It is a hockey-mad town. Hardly surprising, considering that this small pocket of less than half a lakh people in Haryana’s Kurukshetra district has produced over 30 international hockey players for India, especially women hockey players. For every poor and not-so-poor household in Shahbad, hockey is the way out of privation and anonymity.

With almost every household having a daughter or two in hockey, the sexual harassment scandal at the national level has become a gnawing, unspoken worry plaguing the families. Yet, there’s reluctance to talk about it. “When my daughter wanted to play hockey, I was the first to resist, fearing what people in our community would say to a jawaan ladki going out to play hockey. And indeed there was resistance in the community. But once she started doing well, everyone enthusiastically supported her. Such scandals can make it difficult for the girls. It will impact the game,” says Roshni Saini, mother of the former vice-captain of the Indian women’s hockey team, Suman Bala, who is currently in Ireland training to be a coach.

Suman and Surinder Kaur, the current captain of the team, were among the first batch of girls to take to hockey in Shahbad. Surinder’s brother, Harilal, also admits that he was initially reluctant to let Surinder play. Today, his 15-year-old daughter, Balwinder, is training at the same institute that Suman trained in and he is extremely proud that she is following in her aunt’s footsteps.

“Sikh girls were so conservative that they would not even take off their chunni, let alone wear skirts to play hockey. I had to persuade and convince their parents to let them play. It was not easy. But today, the result is there for everyone to see and all families here now want their daughters to play hockey,” says proud coach Baldev Singh, who runs the Shahbad Hockey Institute, famous for producing a string of international level players.

Shahbad’s hockey success hinges on one person – Baldev Singh. Community leaders of Shahbad, who have played an active role in encouraging hockey, are split over whether it is a good thing, this one-person dominance. Some praise the coach for his “strict ways which alone have made so many international level athletes possible” . The detractors make dire predictions about it being a recipe for disaster if one person holds sway over the future of so many young girls. “We want a woman coach at the institute and more transparency in its running to prevent any similar scandal,” says one of them.

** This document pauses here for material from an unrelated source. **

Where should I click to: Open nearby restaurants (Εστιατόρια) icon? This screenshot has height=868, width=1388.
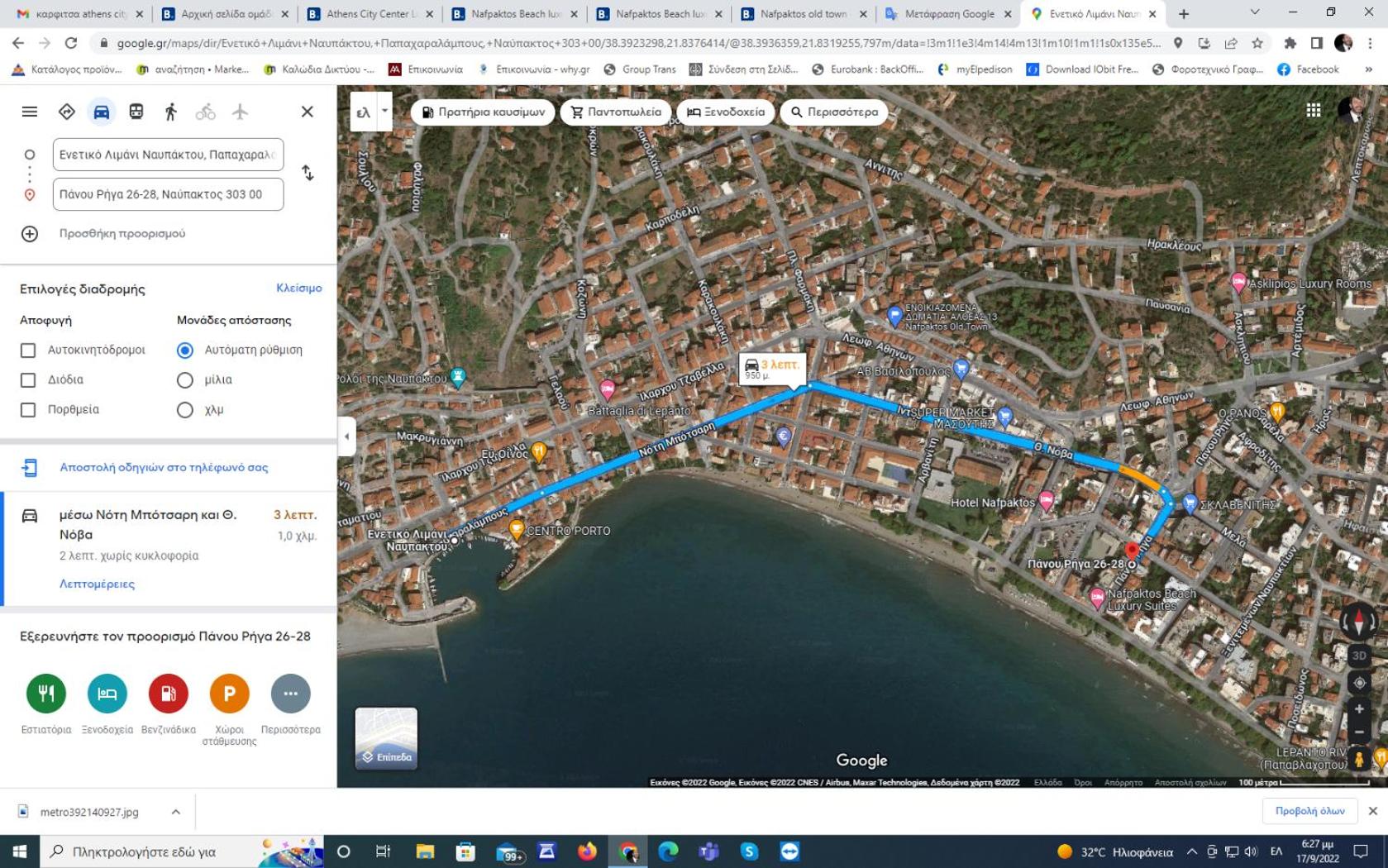(46, 693)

Singh himself endorses the need for more women coaches.

“Suman is training abroad to be a coach. It would be wonderful if she would take over from me. I am retiring in a couple of months when my two-year extension comes to an end,” says Baldev Singh.

For the coaches at the institute, including Singh, there are bigger worries like ensuring employment for senior national-level players. “These are girls from very poor families. Their families send them to play hockey in the hope that they will get government jobs. That’s the least the government can do. But the Railways alone give them jobs. Male hockey players get jobs in the Railways, ONGC, Indian Oil, Bharat Petroleum, Customs and Excise, paramilitary forces and various state police organisations. Why can’t these organisations employ our women hockey players? Why the discrimination?” asks Gurvinder Singh, one of the coaches at the Shahbad institute.

With little help from the hockey federation, the institute struggles to give the best possible hockey training to girls for whom it is the only ticket out of lives of drudgery. But it could do with a little more help from the government.